Sally wrinkled up her nose. “Don’t you like to dance?”

I thought about last night, about the flashing lights and the thrumming music and Vicky and Pippa, jumping up and down, their feet always hitting the floor at the exact same time. “Dancing is okay,” I said.

“So, you should come then,” Sally determined.

“No,” I said again. “But you have fun. Hey, I wonder who will ask you to dance tonight?”

And that distracted them. No one ever asks Sally to dance at these things, but that doesn’t stop her and Chava from thinking that someone might, someday. Tonight could be the night. The body glitter could make all the difference.

Maybe I should feel worse for Sally and Chava than I do for myself, but I am not that generous. Okay, they live in a fantasy world, but at least their fantasies give them a nice protective cushion. I have fantasies, too, like the one about Pippa and Vicky appearing in the middle of my history class to rescue me from my life. But, unlike Sally and Chava, I know that my fantasies are not going to come true.

*   *   *

That night, while Sally and Jordan and his new girlfriend and his ex-girlfriend were all at school, partying it up, I sat at home, making a springtime playlist in honor of the Spring Fling. I called it “Get Out of the City and into the Sunshine.” I left the window open, so my room smelled like fresh air, and I felt happy. I felt happy because everyone else was at school, while I, for the next fifty-eight hours, could be wherever I wanted to be.

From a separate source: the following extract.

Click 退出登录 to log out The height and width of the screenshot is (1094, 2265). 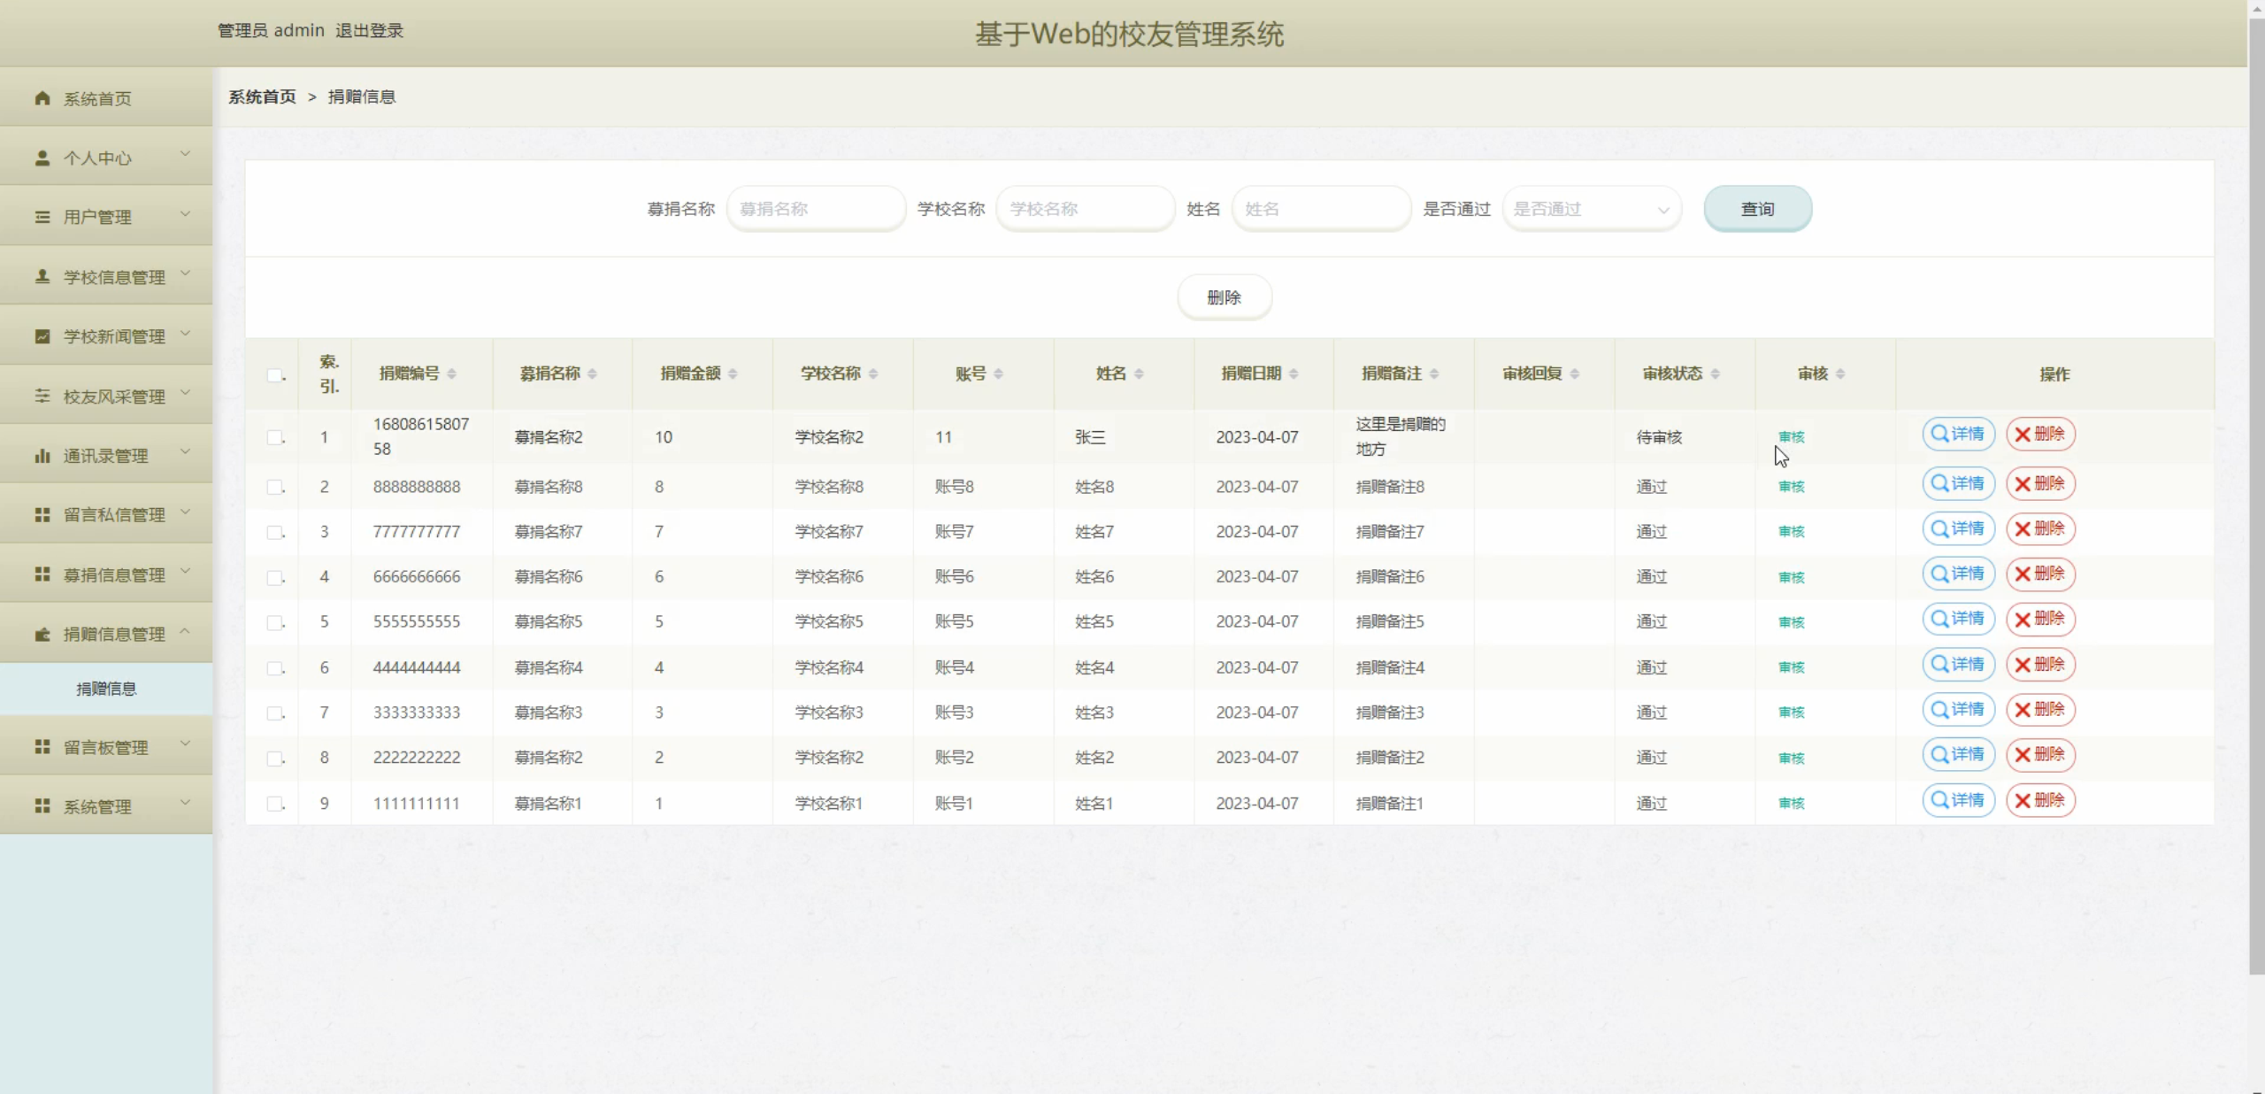[369, 31]
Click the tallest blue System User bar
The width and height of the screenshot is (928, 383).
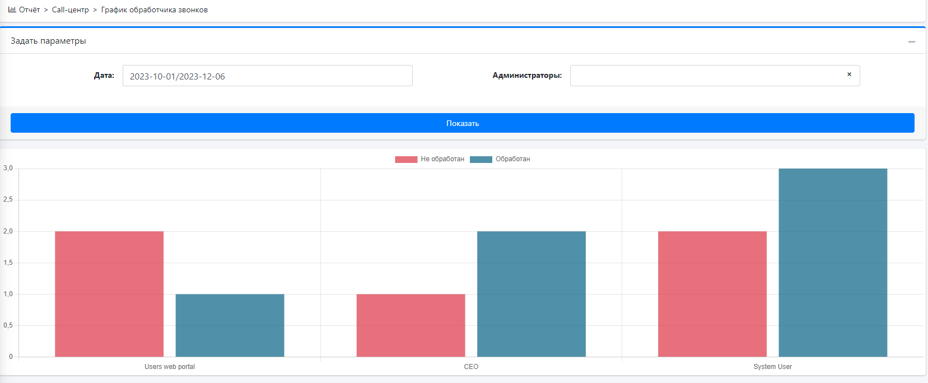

At midnight, I laced up my sneakers and headed out, retracing my steps from the night before. Following my path back to Start. In addition to my iPod, I stuck a comb into my back pocket. You know, just in case I ran into any of them again—Pippa or Vicky or Char—I might want to fix my hair.

But I didn’t run into any of them. I reached the block where Start had been twenty-four hours earlier, and it was nothing, just an empty, ugly street. After walking back and forth and back again, I managed to identify the alleyway where I had trotted behind Pippa and Vicky. But it was just an alleyway. No Mel at the end of it, no party to guard.

I stood uncertainly in the middle of the silent street, dwarfed by warehouses. The school party had ended hours ago. And Start had never even begun. The nighttime offered nothing for me.

So I turned my back on where Start should have been, I turned up the volume on my headphones, and I returned to my home, alone.